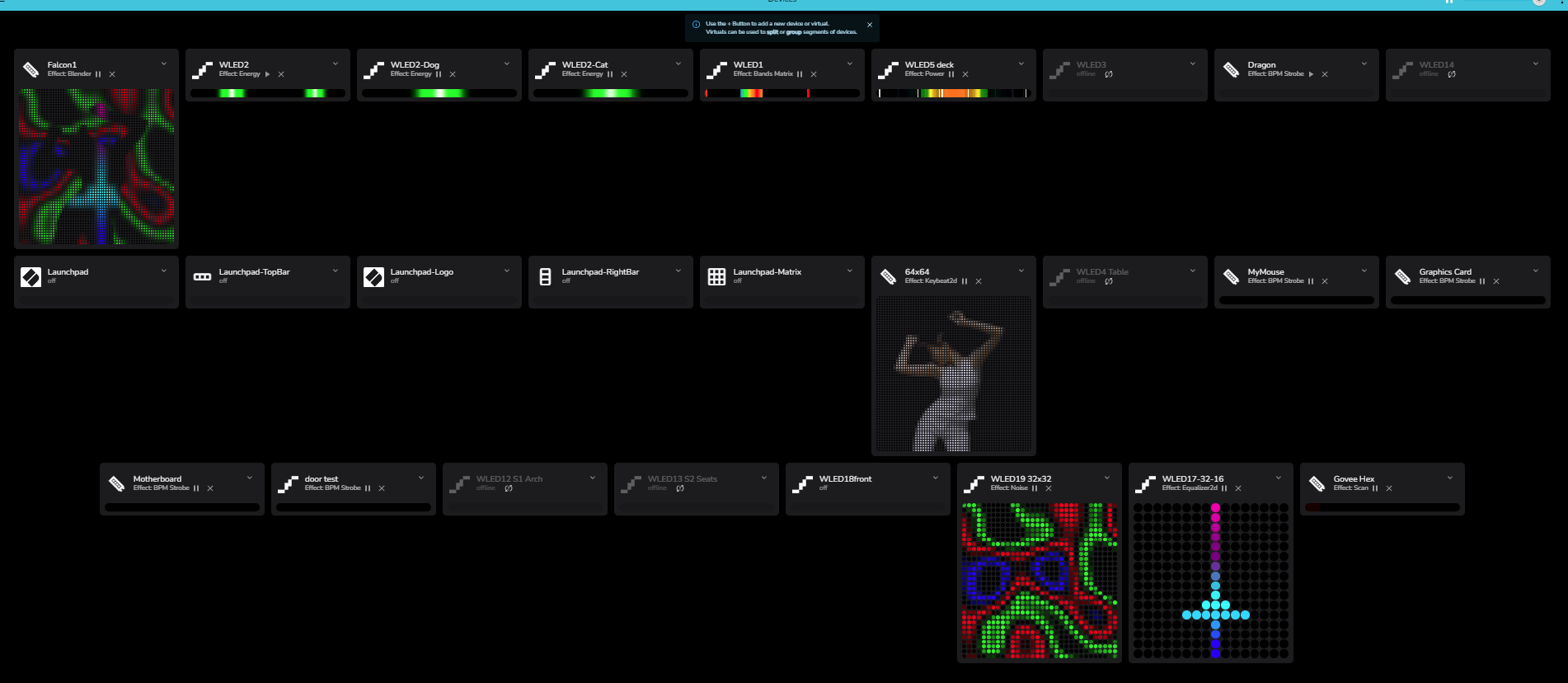This screenshot has width=1568, height=683.
Task: Click the WLED1 strip icon
Action: [716, 70]
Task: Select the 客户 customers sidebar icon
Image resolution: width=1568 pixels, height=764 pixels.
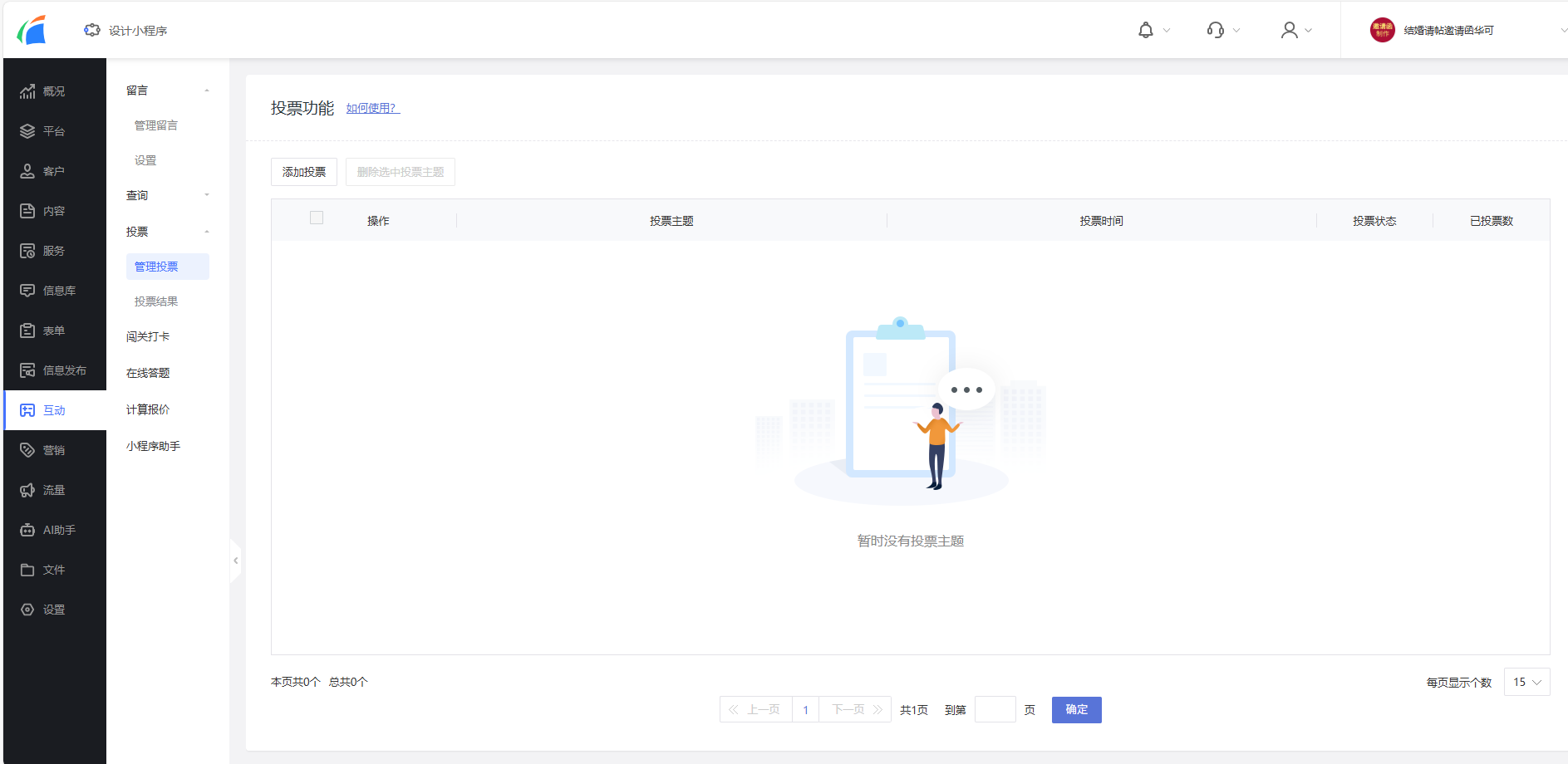Action: click(x=53, y=170)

What is asked ▸ Extract every line of the material above that contains the string "Task", matching case exactly.

Solution to this exercise ▸
Task: Click the WLED1 strip icon
Task: Select the 客户 customers sidebar icon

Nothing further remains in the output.